If that should not be the opinion of the court, it will remain to consider whether the defendant should be regarded as a bonafide purchaser without notice. The judge before whom the case was tried has not found, one way or the other, on that question. He says only that there was no more evidence of bad faith in the defendant than in Smith and Newton, and that there was no proof to impeach their good faith, except the statement of the consideration of the assignment from Noble to Preston. In other words, he refers to the evidence, without *550 stating any conclusion of fact. The assignment to Preston was in the chain of title, which the defendant must necessarily have looked into, to ascertain the authority of Smith and Newton to sell to him. It there appeared that a debt of $1,400, well secured by a mortgage of real estate, had been sold for less than one-fifth of that sum.

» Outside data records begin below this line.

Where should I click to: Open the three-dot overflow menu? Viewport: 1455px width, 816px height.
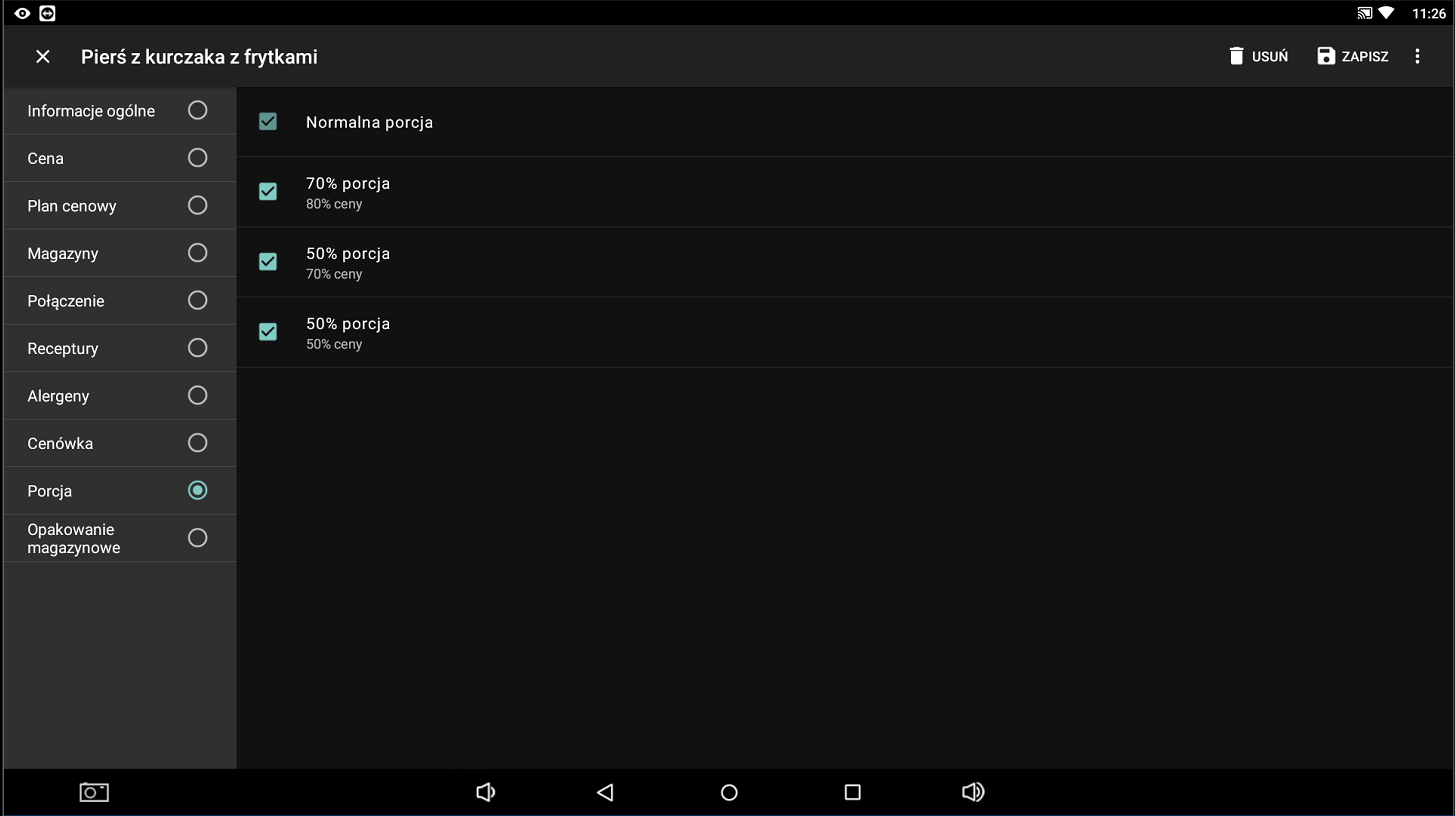pyautogui.click(x=1417, y=56)
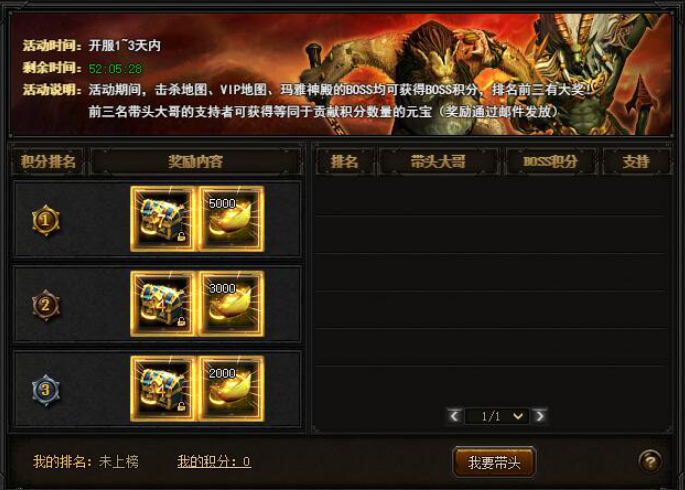Go to previous ranking page arrow

454,416
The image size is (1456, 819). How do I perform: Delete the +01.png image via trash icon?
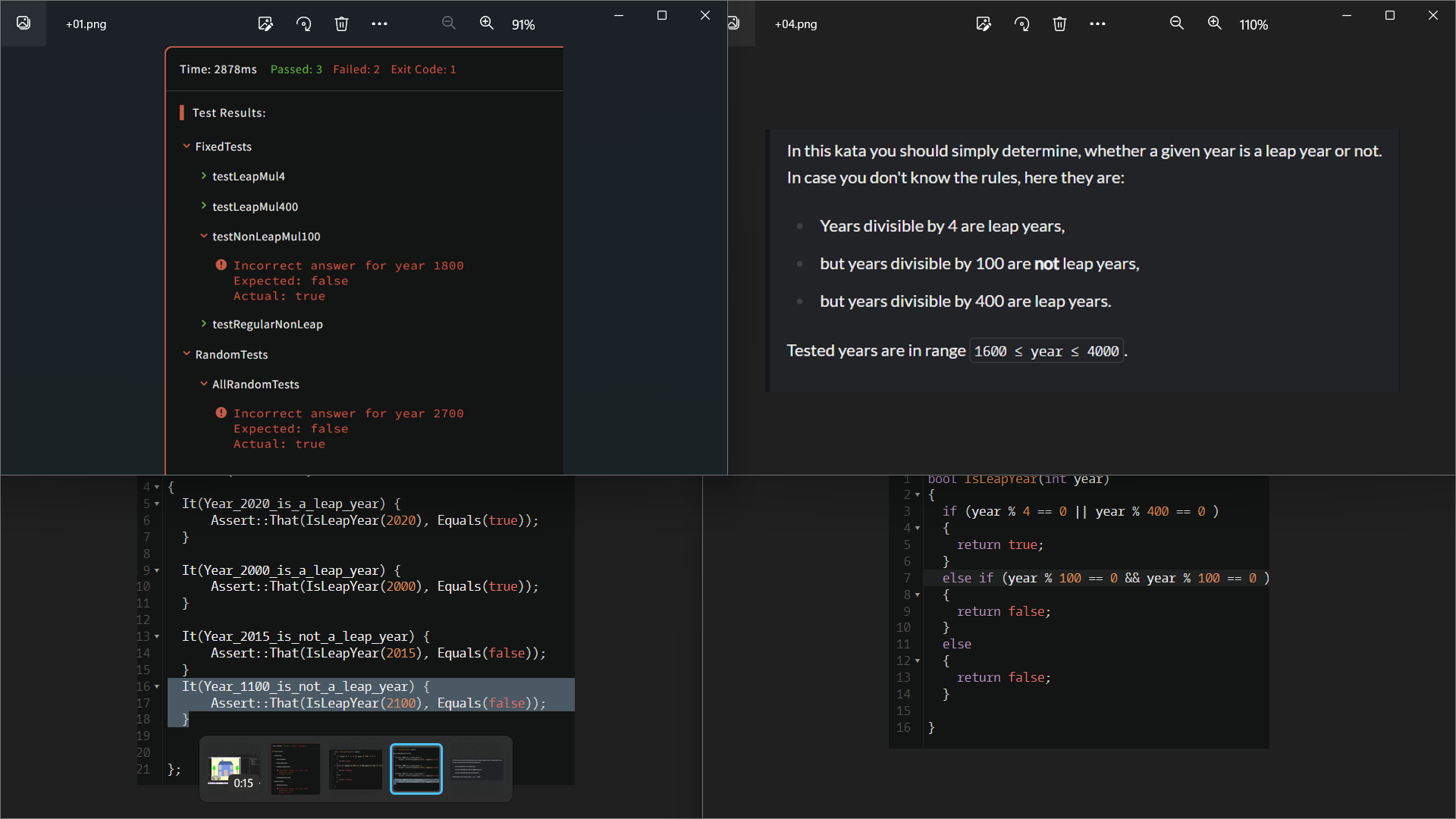pyautogui.click(x=341, y=24)

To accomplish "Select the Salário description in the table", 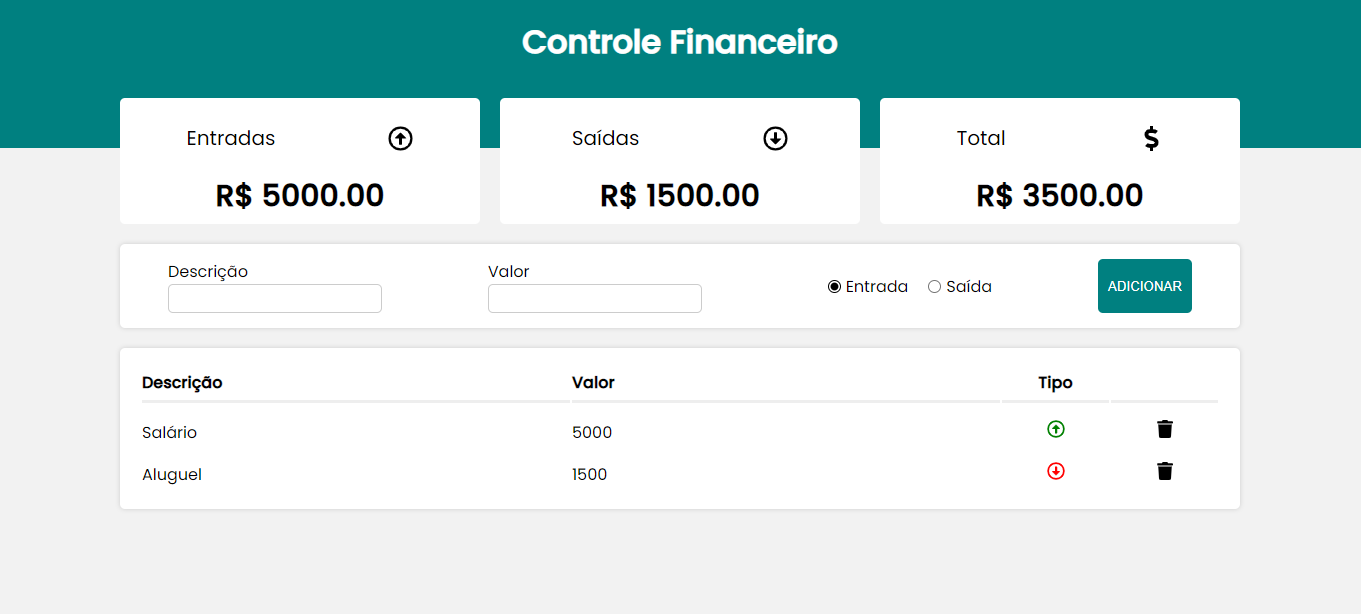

That was enough, in my opinion, to put an ordinarily careful person upon inquiry; but it does not appear that any was made. The consideration stated was, of course, enough to support the transfer; and if, upon making reasonable inquiry in proper quarters, he had been led to believe that the purchase by Preston was, notwithstanding, absolute, I think he would have been entitled to the character of a bona fide purchaser of the bond and mortgage. The defendant was himself a witness in his own behalf, and might have said, if the truth was so, that he purchased without notice of any condition in the assignment to Preston, and in the belief that there was no flaw in his title to the securities, and that his own purchase was absolute, and without any understanding with Smith and Newton that the money should, in any event, be returned. Since the law allows him to swear in his own behalf, I think he ought to have denied notice, whether inquired of by the plaintiff or not. If my conclusion on the first question discussed is not adopted, I shall be in favor of a new trial, in order that the bona fides of the defendant's purchase may be inquired into and determined as a question of fact.
SELDEN, DAVIES, and CLERKE, Js., dissented.